The US military says it will deploy its Terminal High-Altitude Area Defense (THAAD) system to South Korea within eight to 10 months.
Vincent Brooks, the commander of US forces in South Korea, made the remarks in an interview with the Yonhap news agency on Friday.
Brooks said the missile deployment on the Korean Peninsula would have a deterrent effect against what he called North Korean provocations, according to the agency.
He also said the THAAD anti-missile system battery would be bigger than one deployed in Guam, an American territory in the western Pacific Ocean.

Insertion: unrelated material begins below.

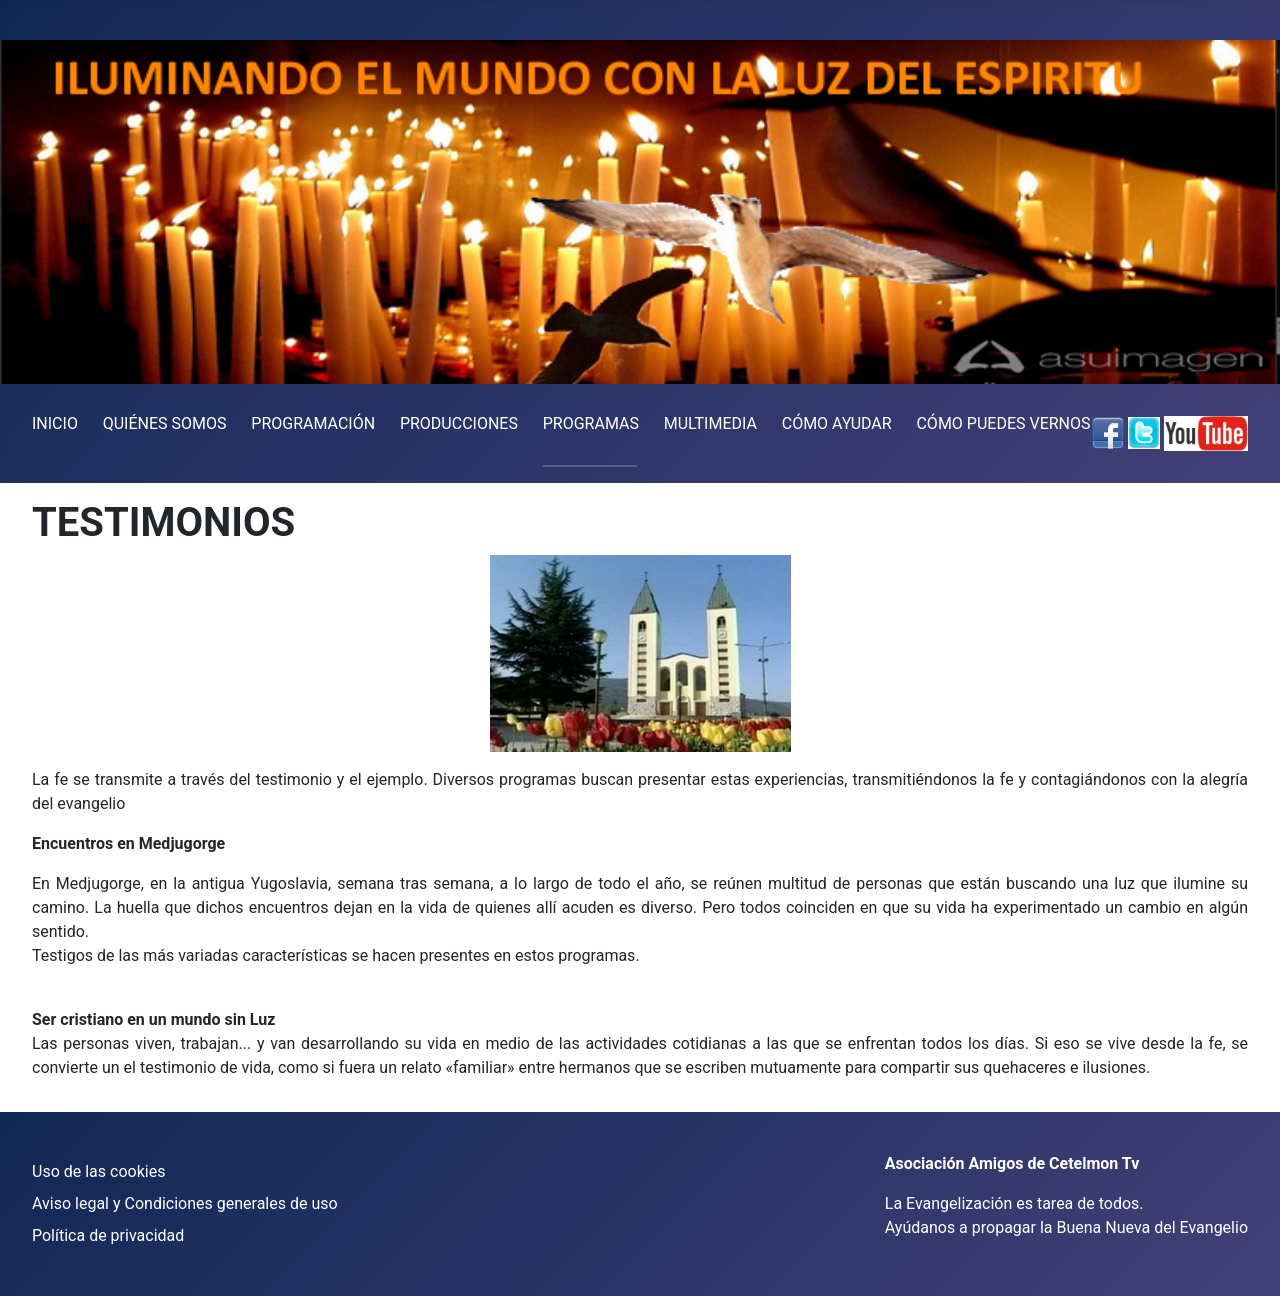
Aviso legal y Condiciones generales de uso (185, 1203)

US and South Korean governments are reportedly also discussing for the deployment of rotating strategic weapons onto the Korean Peninsula as deterrence.
The United States and South Korea have agreed to deploy the THAAD system in the Southeast Asian country to protect it against North Korean threats.
China, North Korea's main ally, is strongly opposed to the plan, but has expressed its anger over North Korea’s repeated missile and nuclear tests in the region.
Pyongyang says the tests aim to
protect itself from the US military, which occasionally deploys nuclear-powered warships and aircraft capable of carrying atomic weapons in the region.
North Korea has been at odds with the South since the end of the Korean War of the early 1950s. An armistice ended all military hostilities between the two Koreas back then, but no peace deal ever ensued, meaning that, while the two countries are not at war, they are not at peace, either.
Although the US has a record of sending advanced weaponry to the Korean Peninsula amid heightened tensions between the two neighbors, such flights near the world’s most heavily fortified border are unusual.
In September, two US B-1B strategic bombers flew over South Korea and then approached North Korea’s border, according to US officials.
South Korean media reported that both bombers flew over a front-line US firing range located about 30 kilometers (19 miles) from the border.
One of the nuclear-capable supersonic bombers landed at Osan Air Base, near Seoul, the capital of South Korea -- a first in two decades. The four-engine bomber will stay at the base for an unspecified period of time.